The set for "The Eight: Reindeer Monologues" is carefully set awry with a fallen Christmas tree; a headless doll; a broken, striped North Pole (with a note to repair by 2013); and TV screens showing Radio North Pole. Frosty the reporter says Santa's not speaking -- but Dasher will speak. (Eventually each of them speaks alone.)

It's nearly Christmas and the elves are on strike as the Edge Theatre opened to a Nov. 18 sold out house.

Playwright, screenwriter, award winner, cynic Jeff Goode introduces Dasher, Donner, Dancer, Vixen, Blitzen, Hollywood, Comet and Cupid -- one at a time -- to tell their stories about life at Santa's workshop.
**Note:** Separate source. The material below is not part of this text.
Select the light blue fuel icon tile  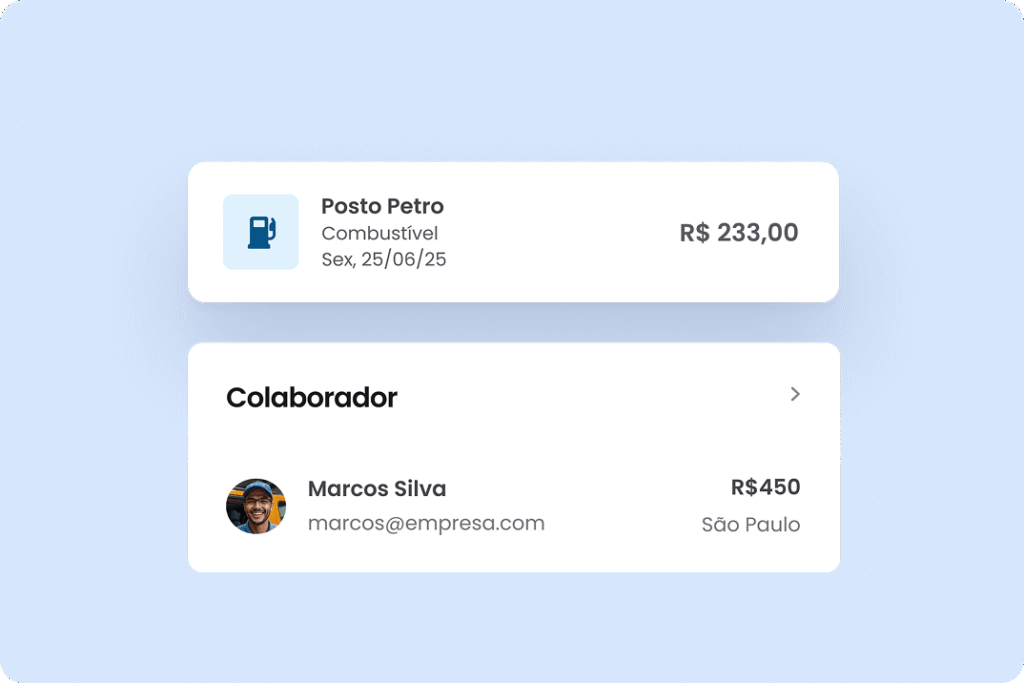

While funny part of the time, they're a fairly nasty herd. With each, we get an appropriate "deer in the headlights" look to close out the monologue.

Dasher (Mike Kienker) appears, scowling. "One time, I wasn't lead ...one foggy Christmas Eve... I don't want to talk about it." He continues to talk about "fat boy's" misdeeds and stomps off.

To be followed by a prancing Cupid (Eric Ross) who overplays the gay bit and claims Mrs. S has made advances... but not Santa.

Hollywood, actor Scott Bellot, nattily dressed with shades and scarf, offers his slant on what goes on at the workshop in a different style.

Donner (James O'Hagen Murphy) rails against the Rudolph movie and claims racism in the film industry, where no reindeer has ever been nominated for an award. Donner wants to make a movie. "If Vixen sells her story to the network..."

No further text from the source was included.